An analysis of demographic data in Louisiana released this week reveals the significant and growing need for a national paid family and medical leave plan that covers all working people in the state for the full range of serious caregiving and medical reasons.
The analysis, conducted by the National Partnership for Women & Families, comes ahead of the 25th anniversary of the federal Family and Medical Leave Act (FMLA). The full set of findings for Louisiana is available here. Similar findings for all 50 states and the District of Columbia can be found at NationalPartnership.org/PaidLeaveMeansMap.
“Twenty-five years after the FMLA was signed into law, it is past time to take the next step by ensuring paid leave for all working people,” said Debra L. Ness, president of the National Partnership, which drafted the FMLA. “The FMLA has transformed our workplaces and culture in tremendously positive ways, but these data show that unpaid leave is inaccessible for too many people. Working people and families are caught between the demands of their jobs and their families, and as a result, our economy and businesses are not reaching their full potential.”

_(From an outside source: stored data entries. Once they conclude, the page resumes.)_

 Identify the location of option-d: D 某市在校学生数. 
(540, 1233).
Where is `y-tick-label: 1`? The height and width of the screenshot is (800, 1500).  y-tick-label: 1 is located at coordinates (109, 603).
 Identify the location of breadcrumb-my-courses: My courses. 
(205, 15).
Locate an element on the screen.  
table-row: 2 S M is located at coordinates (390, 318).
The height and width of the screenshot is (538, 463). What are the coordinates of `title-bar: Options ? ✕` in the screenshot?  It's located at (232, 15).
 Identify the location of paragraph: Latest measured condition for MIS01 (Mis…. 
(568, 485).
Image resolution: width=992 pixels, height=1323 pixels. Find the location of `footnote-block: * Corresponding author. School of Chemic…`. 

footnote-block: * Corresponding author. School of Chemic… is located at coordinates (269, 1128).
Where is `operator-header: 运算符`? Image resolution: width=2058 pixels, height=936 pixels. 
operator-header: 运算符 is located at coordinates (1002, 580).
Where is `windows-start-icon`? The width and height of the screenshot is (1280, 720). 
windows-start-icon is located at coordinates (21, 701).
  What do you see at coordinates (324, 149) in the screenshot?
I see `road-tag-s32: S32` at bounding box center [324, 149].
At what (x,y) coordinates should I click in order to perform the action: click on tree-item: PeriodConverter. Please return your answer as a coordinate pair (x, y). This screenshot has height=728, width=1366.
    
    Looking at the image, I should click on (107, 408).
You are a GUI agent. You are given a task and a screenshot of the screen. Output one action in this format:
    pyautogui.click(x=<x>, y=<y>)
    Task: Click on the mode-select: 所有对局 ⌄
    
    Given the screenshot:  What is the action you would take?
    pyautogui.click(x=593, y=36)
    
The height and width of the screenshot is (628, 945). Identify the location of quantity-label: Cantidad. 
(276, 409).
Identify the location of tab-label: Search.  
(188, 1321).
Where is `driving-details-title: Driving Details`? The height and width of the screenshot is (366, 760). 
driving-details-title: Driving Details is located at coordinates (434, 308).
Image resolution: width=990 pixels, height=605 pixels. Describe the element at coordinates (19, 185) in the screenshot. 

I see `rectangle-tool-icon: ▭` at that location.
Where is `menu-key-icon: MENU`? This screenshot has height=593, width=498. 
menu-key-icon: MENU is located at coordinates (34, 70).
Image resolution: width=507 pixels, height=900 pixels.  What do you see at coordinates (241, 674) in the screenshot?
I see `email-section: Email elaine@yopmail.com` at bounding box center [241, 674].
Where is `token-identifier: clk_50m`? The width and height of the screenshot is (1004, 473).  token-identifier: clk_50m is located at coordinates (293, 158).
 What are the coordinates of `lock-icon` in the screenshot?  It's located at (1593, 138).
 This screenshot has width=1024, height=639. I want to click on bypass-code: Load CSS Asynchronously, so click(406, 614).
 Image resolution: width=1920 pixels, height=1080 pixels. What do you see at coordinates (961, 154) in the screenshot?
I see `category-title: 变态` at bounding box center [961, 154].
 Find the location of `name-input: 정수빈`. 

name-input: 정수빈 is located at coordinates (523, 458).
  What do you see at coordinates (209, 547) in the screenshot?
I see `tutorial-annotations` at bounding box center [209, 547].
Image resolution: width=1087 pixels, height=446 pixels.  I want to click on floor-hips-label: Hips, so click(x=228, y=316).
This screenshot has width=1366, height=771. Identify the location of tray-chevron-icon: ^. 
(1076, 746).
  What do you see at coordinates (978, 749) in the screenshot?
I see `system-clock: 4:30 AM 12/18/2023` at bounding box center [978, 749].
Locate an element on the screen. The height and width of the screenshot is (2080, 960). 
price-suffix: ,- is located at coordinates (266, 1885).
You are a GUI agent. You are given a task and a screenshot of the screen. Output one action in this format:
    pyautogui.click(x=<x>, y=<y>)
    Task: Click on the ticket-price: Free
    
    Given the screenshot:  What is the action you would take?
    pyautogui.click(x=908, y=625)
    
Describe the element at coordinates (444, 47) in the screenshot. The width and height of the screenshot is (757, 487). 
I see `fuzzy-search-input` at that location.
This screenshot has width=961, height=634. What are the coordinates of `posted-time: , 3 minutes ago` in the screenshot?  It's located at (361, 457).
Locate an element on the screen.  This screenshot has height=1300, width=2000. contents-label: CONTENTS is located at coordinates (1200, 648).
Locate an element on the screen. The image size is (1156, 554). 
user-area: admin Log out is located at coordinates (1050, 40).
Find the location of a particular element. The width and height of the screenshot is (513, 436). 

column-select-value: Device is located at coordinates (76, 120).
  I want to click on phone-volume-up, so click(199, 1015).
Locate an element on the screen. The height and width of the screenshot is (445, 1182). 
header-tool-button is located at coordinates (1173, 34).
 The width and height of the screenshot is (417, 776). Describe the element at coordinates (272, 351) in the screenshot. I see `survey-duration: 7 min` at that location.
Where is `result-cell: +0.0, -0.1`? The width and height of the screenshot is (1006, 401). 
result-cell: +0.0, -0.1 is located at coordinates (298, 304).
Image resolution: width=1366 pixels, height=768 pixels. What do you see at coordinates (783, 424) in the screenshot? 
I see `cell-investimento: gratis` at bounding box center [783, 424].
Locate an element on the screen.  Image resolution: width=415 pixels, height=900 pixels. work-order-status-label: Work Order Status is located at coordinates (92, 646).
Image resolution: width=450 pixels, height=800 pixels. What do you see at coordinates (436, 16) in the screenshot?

The Louisiana analysis sheds light on:
- In 71 percent of Louisiana households with children – more than 730,000 homes – all parents hold jobs;
- In Louisiana, 82 percent of Black mothers, 50 percent of Latina mothers and 46 percent of white mothers are key breadwinners for their families;
- In less than 15 years, the share of Louisiana’s population age 65 and older will grow by nearly one-fifth;
- Three people die every day from drug overdoses in Louisiana;
- In Louisiana, there is a 10-percentage point gap in labor force participation between men and women; and
- A national paid leave plan would reduce the number of working families in Louisiana facing significant economic insecurity when they need to take family and medical leave by 82 percent.
Louisiana legislators have recently considered paid leave at the state level. Nationally, the FMLA guarantees unpaid leave, but it is inaccessible to 65 percent of workers in Louisiana because they either are not covered by the law or cannot afford to take the unpaid leave it provides.
Just 15 percent of workers in the United States have paid family leave through their employers, and fewer than 40 percent have paid medical leave through employer-provided temporary disability insurance.
“We now have a powerful body of evidence that shows the widespread benefits of paid family and medical leave, the urgent need for it, and the key components of a meaningful policy that would promote gender and economic equality, strengthen businesses and our economy, and promote the culture change we need,” explained Vicki Shabo, vice president for workplace policies and strategies at the National Partnership. “Lawmakers who advance strong paid leave proposals demonstrate that they understand their constituents’ needs and the value we all place on knowing we can care for our loved ones without risking our jobs. Voters’ support for a strong national paid family and medical leave law cuts across parties and ideologies, and large and small companies say they support a national paid leave plan too. It is past time for all lawmakers to show the same interest in real policy solutions.”